Джон Мейз повернулся к Саманте, и она увидела, что глаза у него остекленевшие, безумные, светящиеся животной злобой… и страхом. Она ничего не понимала. Ничего!
— … Да, дорогая мисс Джонс, мы подходим к самому для вас интересному. Ронни подобрался слишком близко к обществу Лиланда и его тайнам. Его нужно было остановить. Заодно я оказал бы услугу семье — ведь желание Белинды выйти замуж за сына портовой шлюхи никто из нас не одобрял. Одним словом, я решил действовать. Бомбу в наши дни найти легче легкого. Я все приготовил заранее и уселся в моторке неподалеку, чтобы удостовериться, что все прошло успешно. До взрыва оставалось пять минут, когда я увидел их на палубе. Белинду и Гранта. Они целовались. Она была в его рубашке. Я понял, что они только что были близки. Меня это взбесило, но я все еще не хотел ее убивать… Я действительно не хотел тебя убивать, девочка!
С этими словами Джон Мейз опустился на колени перед столом, где лежала Саманта.
Саманта превратилась в каменное изваяние. То, что говорил Джон Мейз, было нереально, немыслимо, невозможно, и все же она понимала, что говорит он чистую правду.

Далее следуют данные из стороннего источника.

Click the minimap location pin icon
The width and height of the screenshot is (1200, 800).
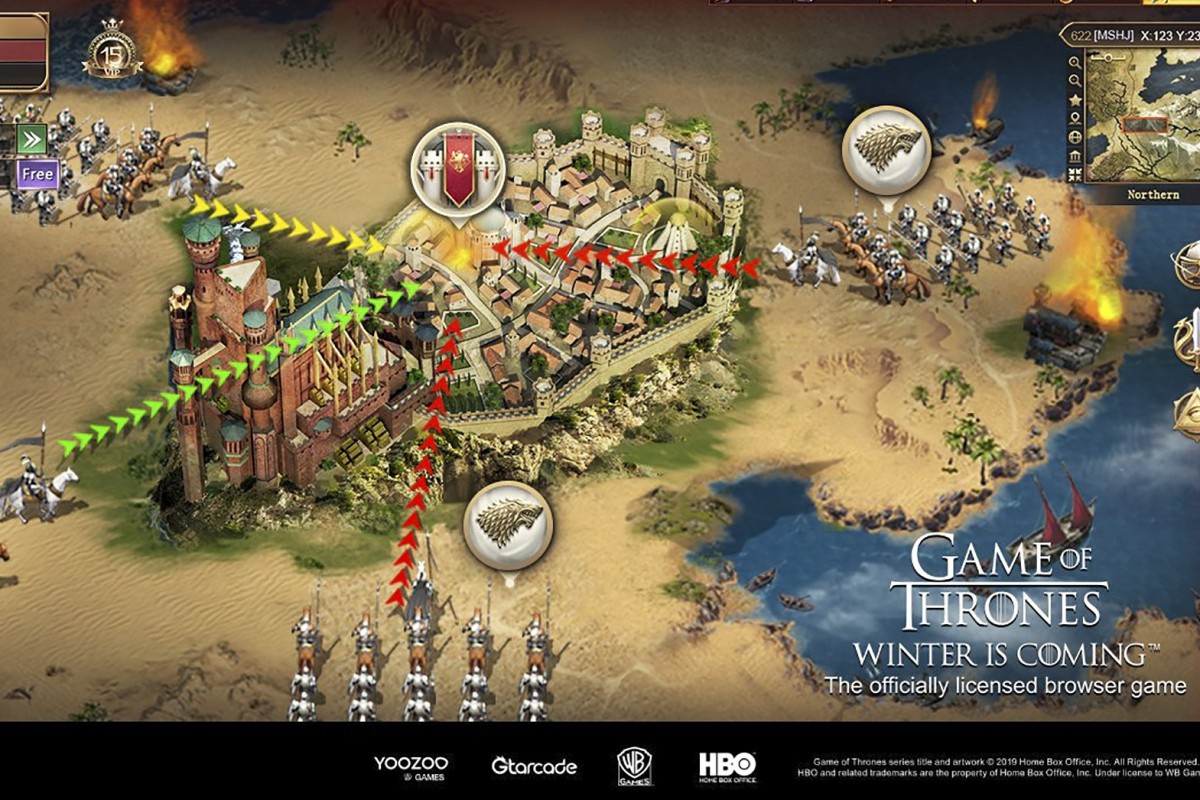click(x=1075, y=119)
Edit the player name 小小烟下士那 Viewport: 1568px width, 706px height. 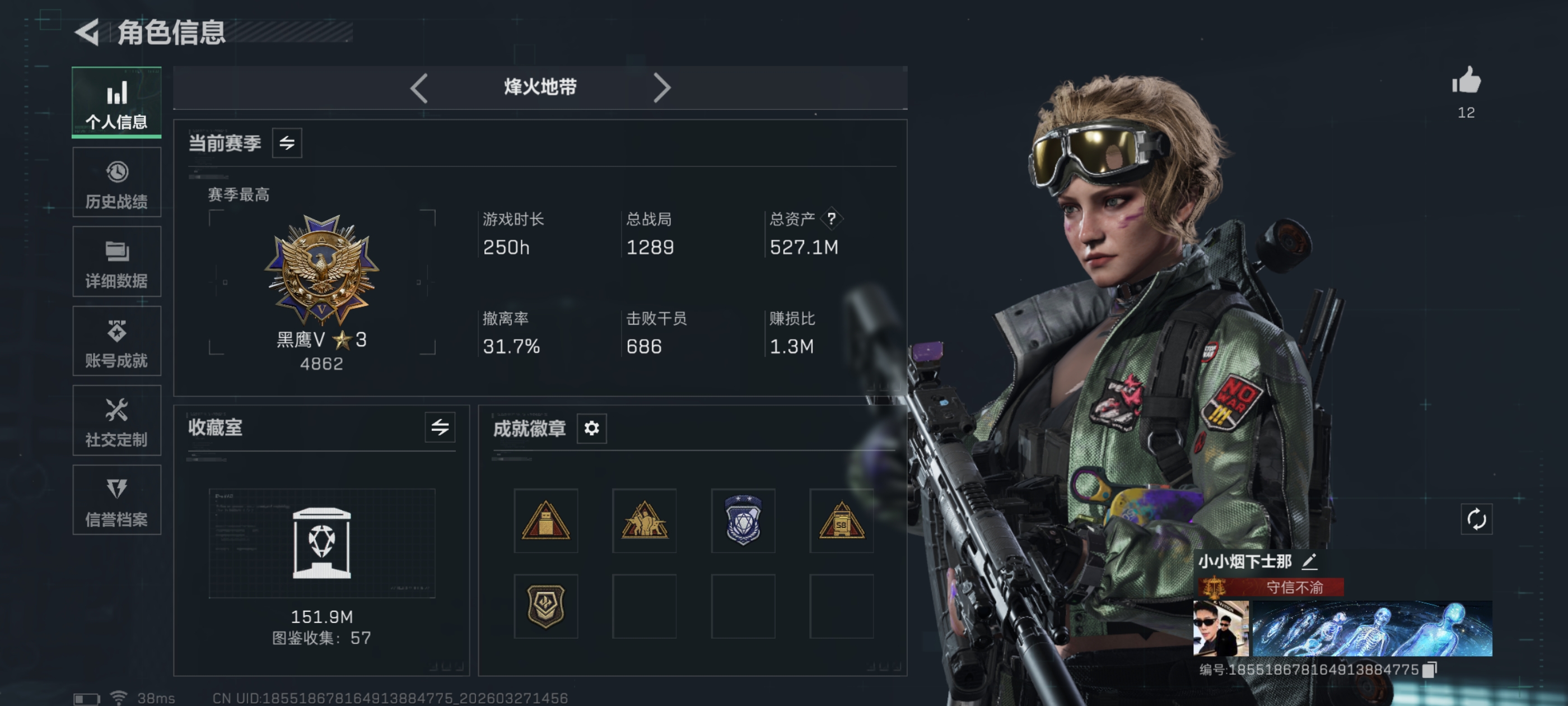[x=1309, y=561]
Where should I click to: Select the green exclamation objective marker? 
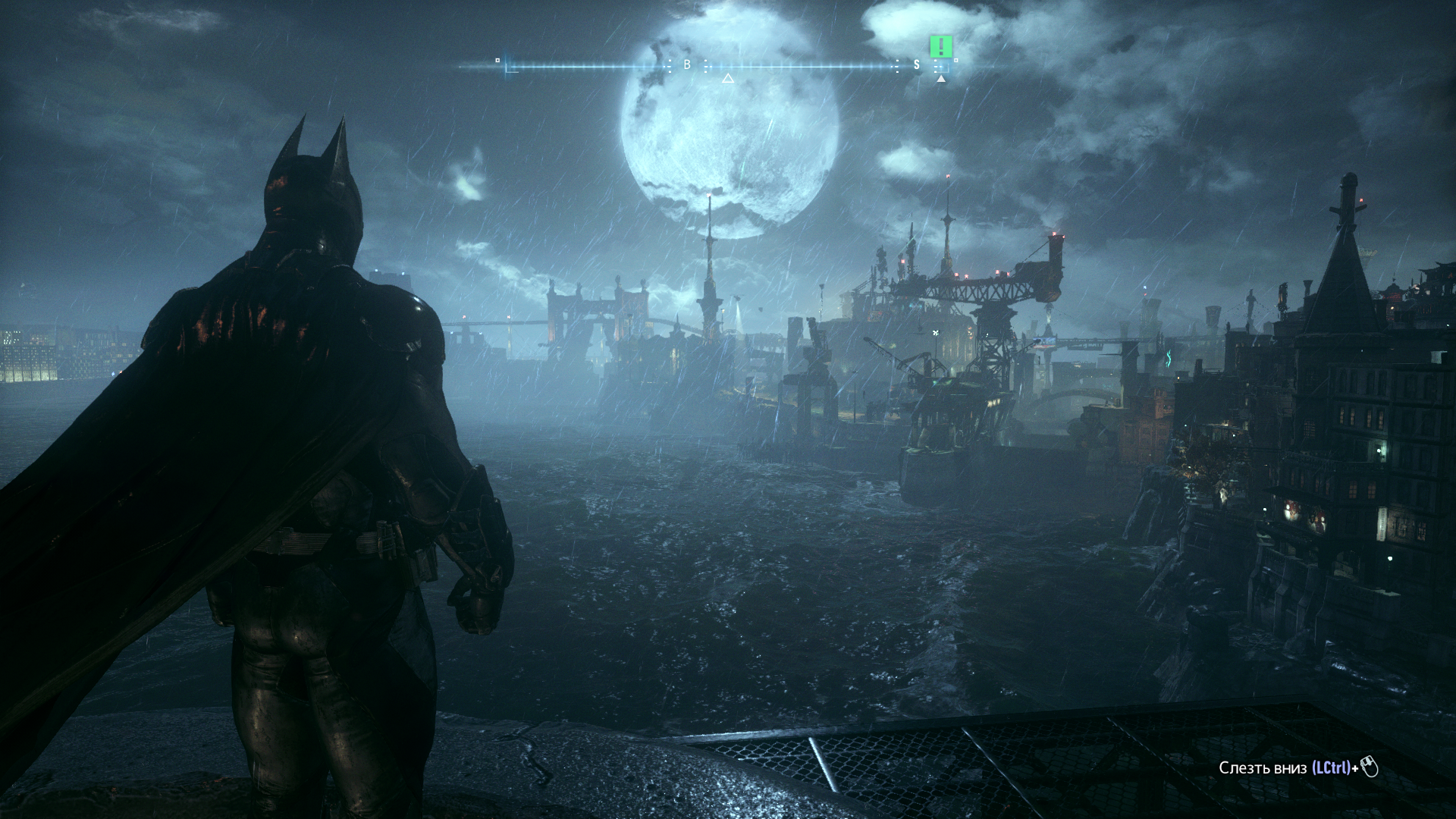click(x=941, y=47)
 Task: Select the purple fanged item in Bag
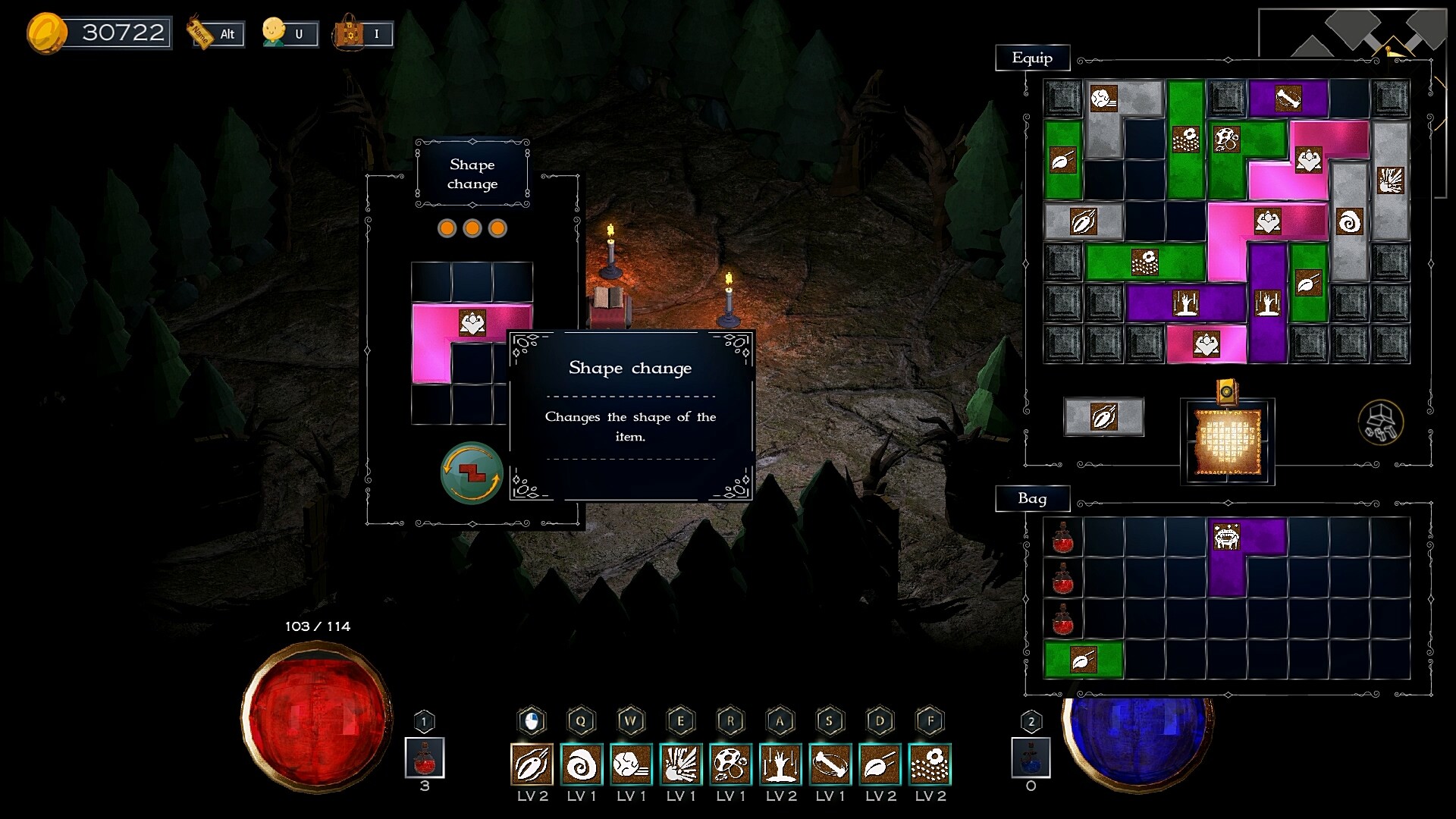pos(1227,537)
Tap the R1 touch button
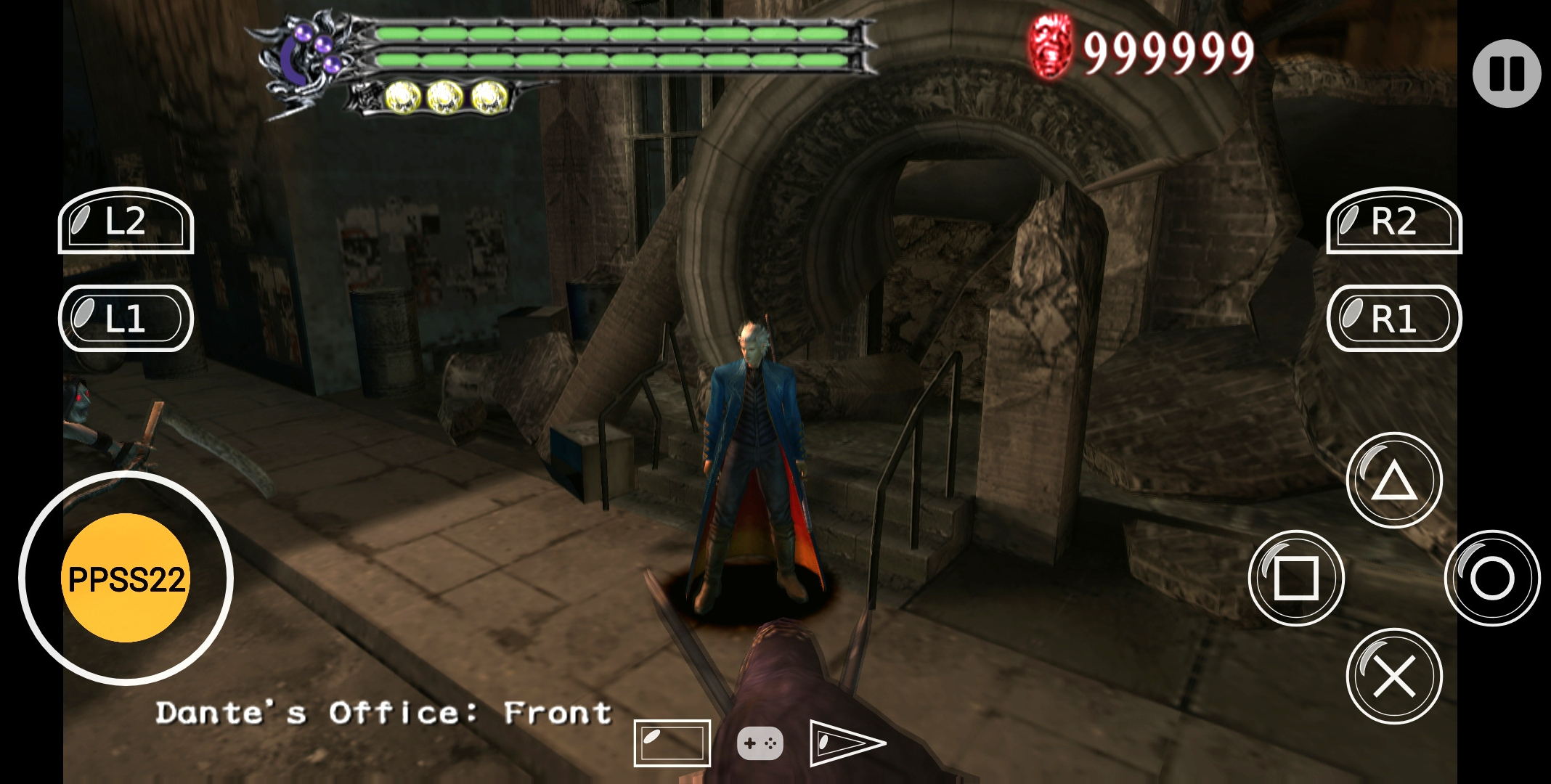The image size is (1551, 784). tap(1394, 319)
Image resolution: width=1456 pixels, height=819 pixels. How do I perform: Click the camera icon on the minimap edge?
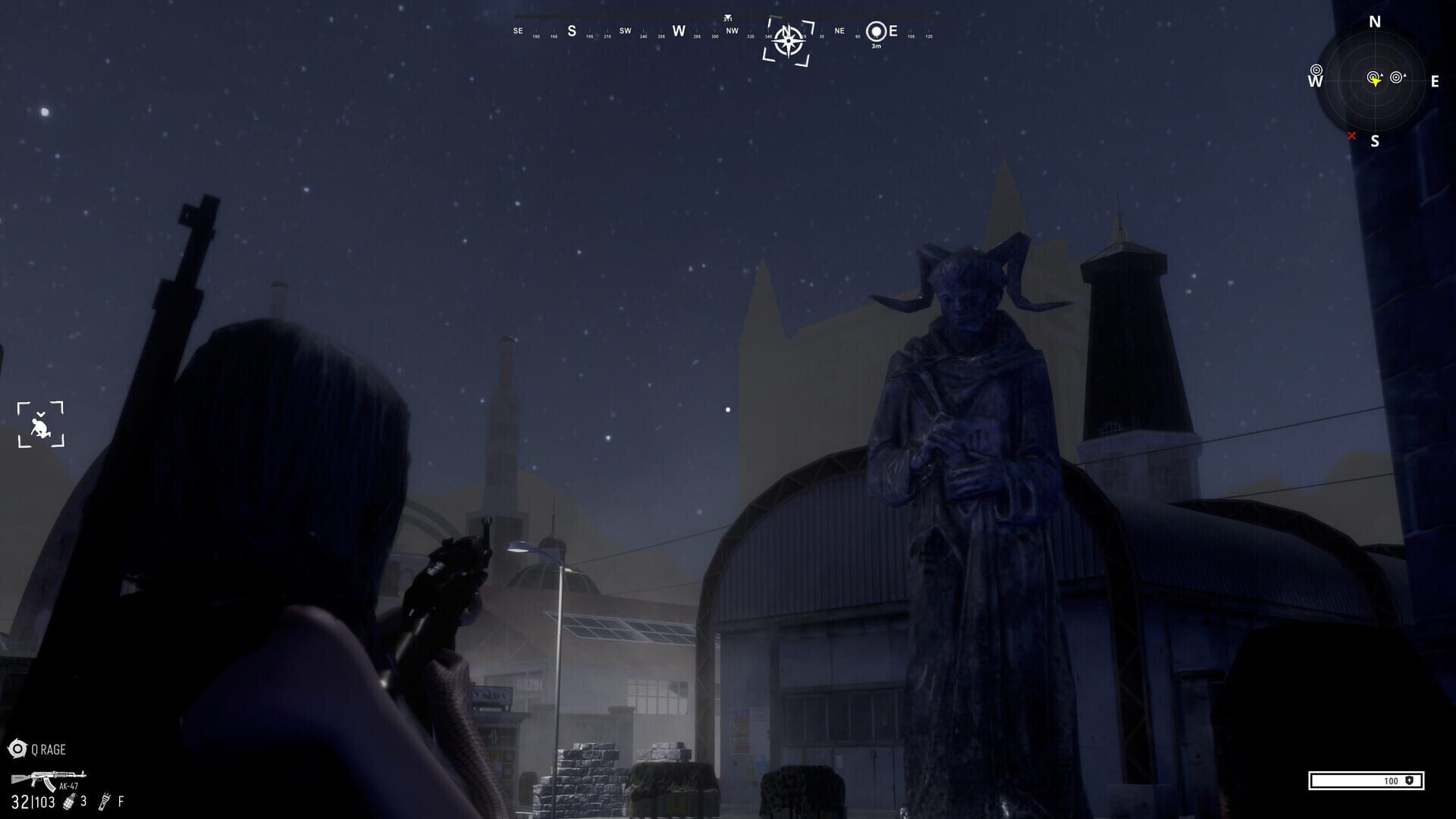coord(1316,71)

— … Я плакал, когда яхта взорвалась. Я орал и выл, как сумасшедший, потому что оплакивал тебя, моя малышка Белл. Я ведь очень любил тебя. И желал. Желал как женщину, с тех самых пор, когда ты начала бегать на свидания и целоваться с этим Лесли Дойлом, маленьким нахалом. Я уплыл от того места, уплыл далеко. Почти до самого Гленнакораха доплыл, потом вышел на берег, упал и уснул. А когда проснулся, на песке рядом со мной лежало твое мертвое тело. То, что от него осталось. Взрыв здорово тебя искалечил, а морская вода разъела раны. От малышки Белл осталось немного. И тогда я решил сжечь тебя. Ты ведь все равно была мертвая. Я выкопал яму, бросил тебя туда, обложил хворостом и поджег. И тогда ты закричала, а я…
Саманта разлепила стиснутые губы.
— И тогда ты ударил меня чем-то тяжелым в лицо. Я помню. Потом была тьма и боль, потом госпиталь.